_Data supplied_
------------------------------------
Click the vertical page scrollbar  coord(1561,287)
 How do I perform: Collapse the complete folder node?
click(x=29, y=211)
------------------------------------
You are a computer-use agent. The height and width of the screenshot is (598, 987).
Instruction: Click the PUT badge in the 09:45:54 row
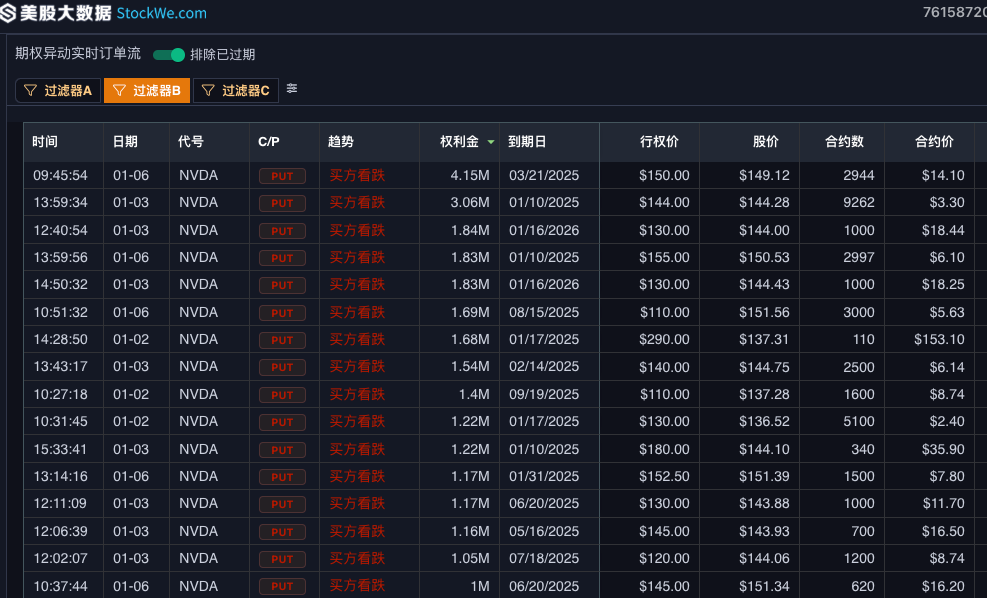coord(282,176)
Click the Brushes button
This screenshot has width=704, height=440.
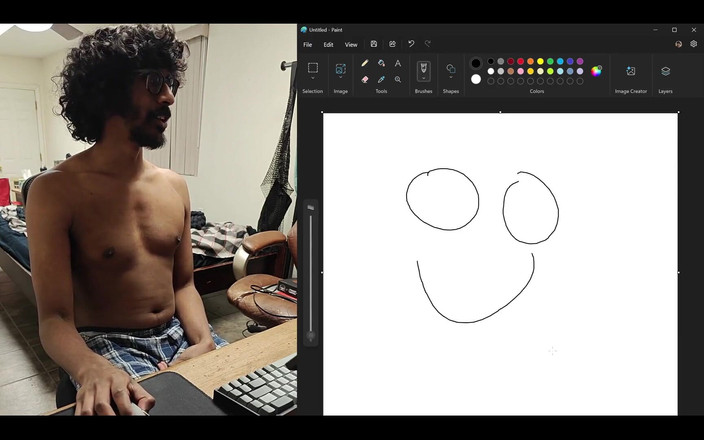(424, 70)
------------------------------------
_Description of the task_
Write out the stretch of lines from the one containing "Click the vertical" through the one containing "click(x=29, y=211)" as a numbered list, leaving out any blank lines.

_Written reply_
1. Click the vertical page scrollbar  coord(1561,287)
2.  How do I perform: Collapse the complete folder node?
3. click(x=29, y=211)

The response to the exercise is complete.